▶ Task objective
Continue the heritage listing for Seal Island Lighthouse from the point where it stops.

▶ Text extract
Seal Island Lighthouse
Phare de l'île Seal
Links and documents
Listed on the Canadian Register:
Statement of Significance
Description of Historic Place
The Lighthouse, also known as Seal Island Lighthouse, is located on an island situated near the Bay of Fundy. The sturdy lighthouse is a tapered, octagonal tower, constructed in heavy timber and capped with a prominent, octagonal lantern. The designation is confined to the footprint of the building.
The Lighthouse is a Recognized Federal Heritage Building because of its historical associations, and its architectural and environmental value.

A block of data

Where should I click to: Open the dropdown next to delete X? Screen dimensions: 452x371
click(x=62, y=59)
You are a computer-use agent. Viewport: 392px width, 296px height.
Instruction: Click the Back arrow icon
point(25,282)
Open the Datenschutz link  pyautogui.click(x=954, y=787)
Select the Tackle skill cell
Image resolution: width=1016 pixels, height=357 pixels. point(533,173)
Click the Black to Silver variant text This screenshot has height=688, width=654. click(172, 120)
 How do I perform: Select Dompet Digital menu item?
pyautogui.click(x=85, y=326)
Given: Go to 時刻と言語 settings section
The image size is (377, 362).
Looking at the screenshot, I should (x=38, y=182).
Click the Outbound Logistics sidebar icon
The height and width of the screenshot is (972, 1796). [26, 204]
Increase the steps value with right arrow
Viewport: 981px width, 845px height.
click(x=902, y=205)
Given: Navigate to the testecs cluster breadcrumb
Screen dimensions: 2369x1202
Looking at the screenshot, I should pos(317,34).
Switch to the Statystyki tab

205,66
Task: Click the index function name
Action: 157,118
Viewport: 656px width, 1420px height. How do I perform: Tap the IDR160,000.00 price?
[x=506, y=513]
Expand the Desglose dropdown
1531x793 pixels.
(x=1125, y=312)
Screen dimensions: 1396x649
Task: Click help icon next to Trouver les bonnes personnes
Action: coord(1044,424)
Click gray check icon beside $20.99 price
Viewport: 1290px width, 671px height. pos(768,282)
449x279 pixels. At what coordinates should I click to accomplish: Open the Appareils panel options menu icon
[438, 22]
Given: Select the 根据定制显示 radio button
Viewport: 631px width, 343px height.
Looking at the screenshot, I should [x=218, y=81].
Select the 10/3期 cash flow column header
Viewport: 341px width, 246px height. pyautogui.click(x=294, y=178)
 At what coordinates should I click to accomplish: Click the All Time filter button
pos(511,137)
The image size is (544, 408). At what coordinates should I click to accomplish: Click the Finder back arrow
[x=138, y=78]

▶ The output
The Lighthouse is one of the best examples of a structure associated with the development of lighthouses in Atlantic Canada during the colonial period (pre-1867). The fourth oldest lighthouse in Canada, it was constructed as a response to the many shipwrecks which occurred in and past the Bay of Fundy during the primacy of the Maritimes as a world shipping power. It is of strong regional importance because of its close association with the Hichen and Crowell families who founded Canada’s first life-saving station at this site. The establishment of the lighthouse came as a result of the lobbying efforts of Mary Crowell. Its construction and maintenance also demonstrate a significant joint venture between Nova Scotia and New Brunswick to address the reliance on shipping by the colonies which produced heavy traffic off the south-west coast of Nova Scotia and into the Bay of Fundy.
The Lighthouse is a good example of early 19th-century lighthouse construction. The very good functional design demonstrates a distinctively Canadian departure from typical British plans. Its timber design was suited to the Canadian-Atlantic climate and benefited from local skills and materials. This lighthouse and its contemporaries set the pattern for similar inexpensive, wooden navigational aids, which became the hallmark of the Canadian navigational system from this point well into the 20th century.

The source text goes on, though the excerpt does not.